八幡方面へ配送。 荷物を積んで、いつも通りルートを確認して、 「よし、今日もやるか」と気持ちを整えて出発した。

国道を走っていると、歩道に立っている女性がふと視界に入った。 白いシャツに黒いパンツ、シンプルなのに妙に目を引く。 なんとなく視線を戻そうとした瞬間

その女性が、まっすぐこっちに向かって手を振ってきた。

え? いや、俺じゃないだろ。 と思って周りを見ても、他に対象になりそうな車はない。

信号で止まると、その女性が小走りで近づいてきた。 心臓が一拍遅れて跳ねる。

窓を開けると、いきなりこう言われた。

「やっぱりoさんですよね?」

……え? なんで名前知ってるの? 誰? どこで会った?

頭の中が一瞬でフル回転する。

「えっと…どこかでお会いしました?」 と聞くと、女性はニコッと笑って 「え〜覚えてないんですか?ひどいなぁ」 と、なぜかちょっと拗ねたような顔をする。

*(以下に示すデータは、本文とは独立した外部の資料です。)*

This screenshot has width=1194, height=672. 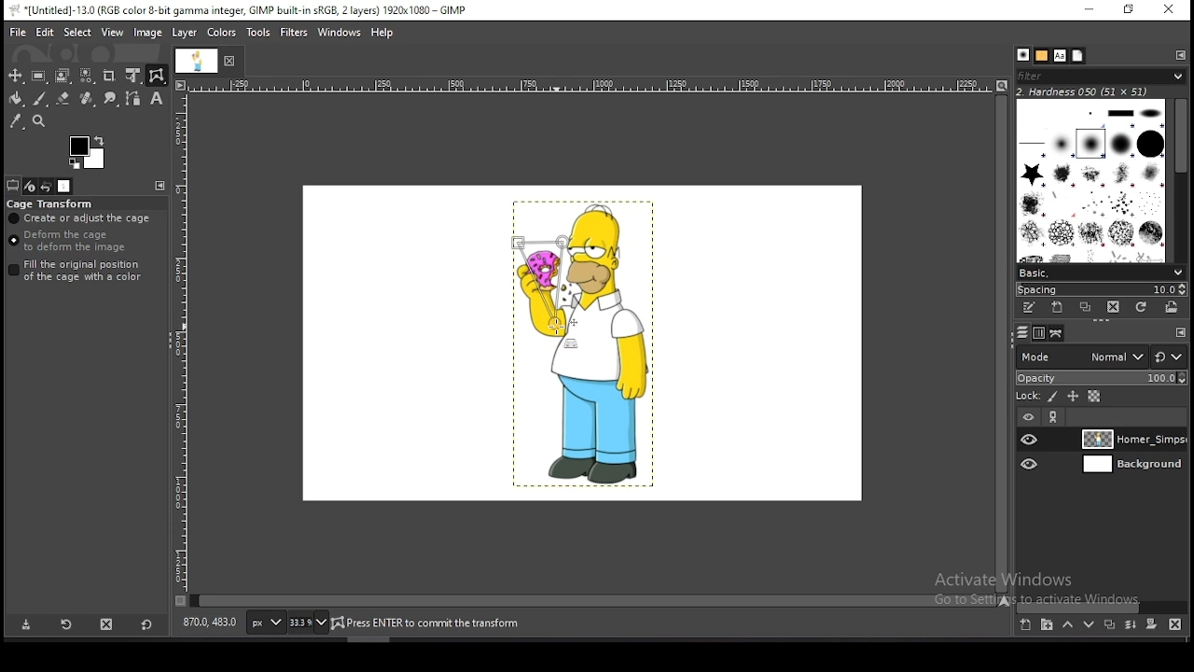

いやいやいや、待ってくれ。 本当に記憶がない。 でも、なんか妙に親しげだし、距離が近い。 声も明るいし、目が合うたびに心臓が忙しい。

「今日も配送ですか?頑張ってますね」 「この前、雨の日に大変そうだったから心配してたんですよ」 「また見かけたら声かけますね」

え、なんでそんなに俺のこと知ってるの? 雨の日のことまで? 誰? どこで見てたの?

質問しようとした瞬間、信号が青になり、 女性は手を振りながら歩道に戻っていった。

トラックを発進させながら、 「いや、なんだ今の…」 と声に出してしまった。

その後の配送はずっと落ち着かない。 荷物を降ろしても、事務所への帰り道も、 さっきの女性の笑顔が頭から離れない。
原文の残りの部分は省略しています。